Yanına geçtiğimde ikimizde sessizce meşe ağacına doğru yürümeye başladık. Oraya vardığımızda etrafın fazla karanlık olması beni tedirgin ederken Kerem’e döndüm.
“Kerem, burası neden bu kadar…” dedim fakat ben cümlemi tamamlayamadan ortam birden aydınlandı. Meşe ağacına takılı ışıklar ortamı bir anda fazlasıyla aydınlatırken durduğumuz yerin çevresi de birden aydınlandı. Başımı yere doğru eğdiğimde etrafımızı saran ışıklar ve kırmızı gül yapraklarıyla oluşturulan kalp şeklini fark ettim.
Tekrardan Kerem’e döndüğümde Kerem, önümde diz çöktü.

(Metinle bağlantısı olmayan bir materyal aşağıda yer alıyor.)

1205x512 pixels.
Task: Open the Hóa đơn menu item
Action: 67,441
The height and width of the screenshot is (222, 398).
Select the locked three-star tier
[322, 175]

“Erva’m,” dedi heyecanlı çıkan sesiyle. “Kader bizi ilk burada karşılaştırdı. Karşılaştırdığı günden hayatım boyunca nefret edeceğimi düşünürken o gün, kader seni bana getirdiği için hayatımın en güzel günü oldu. Yıllar önce aklımı meşgul eden elaların, kader bizi tekrardan karşılaştırdığında kalbimi de meşgul etmeye başladı ve ben bunu fark ettiğimde sana tutulduğumu anladım. Sana seni sevdiğimi söylediğim gün sen duygularımın karşılıklı olduğunu, beni sevdiğini söyleyerek beni dünyanın en mutlu adamı yaptın. Bugün de bana bir kez daha evet diyerek beni yine dünyanın en mutlu adamı yapar mısın?”
Cebinden çıkardığı kutuyu açtı ve bana doğru kaldırdı. “Benimle evlenir misin Güzel Gözlüm?”

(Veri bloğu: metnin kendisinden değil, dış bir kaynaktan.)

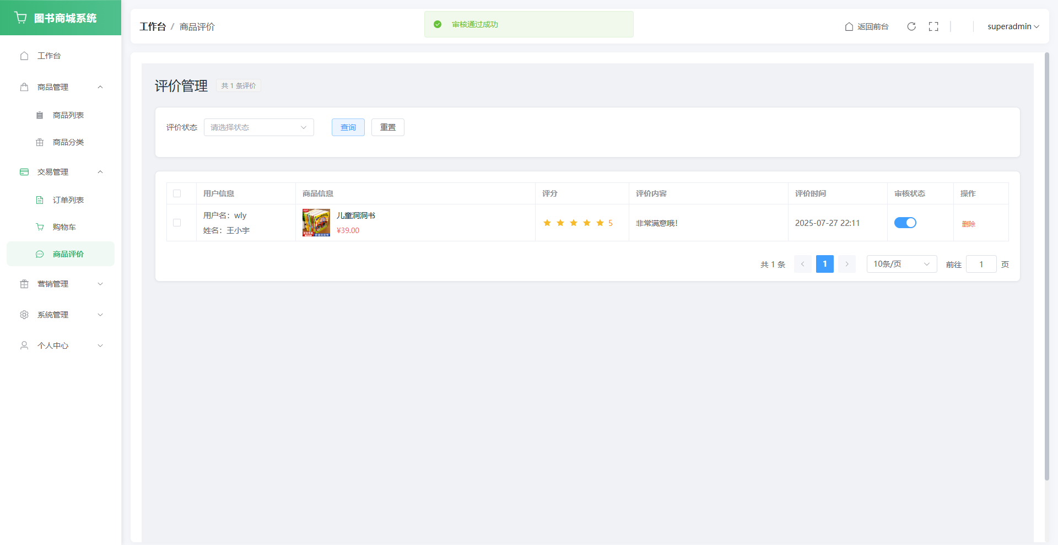This screenshot has height=545, width=1058.
Task: Click the refresh icon in top bar
Action: [x=911, y=26]
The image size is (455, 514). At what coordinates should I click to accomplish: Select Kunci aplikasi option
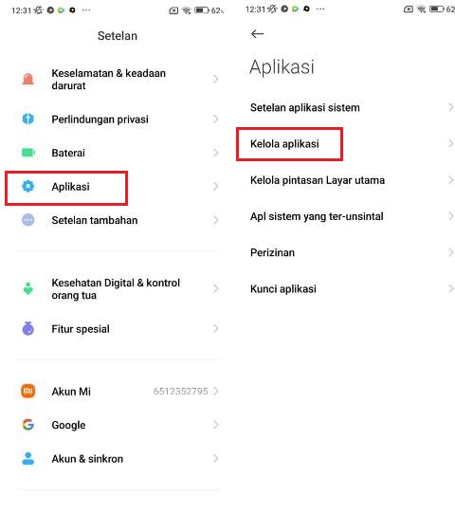pyautogui.click(x=351, y=289)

Zaman bir anlığına durdu sanki. Koca evren sustu ve bir biz kaldık. Kafamın içinde Kerem’in söylediği o güzel sözler yankılanırken kalbim daha hızla çarpmaya başladı, o kadar hızlı ki göğsümde yankısını hissedebiliyordum.
İçimde tarifsiz bir sıcaklık yükseldi, kelebekler mideme değil, tüm bedenime yayılmış gibiydi. Yüzümdeki şaşkın ifade yerini küçük bir tebessüme bırakırken gözlerim doldu. Şu an bu olanlar gerçek miydi? Kerem’in kahvelerindeki içtenlik, içimde büyüyen sevinci daha da güçlendirdi. Gerçekti… Hayatımın en güzel gerçeğiydi.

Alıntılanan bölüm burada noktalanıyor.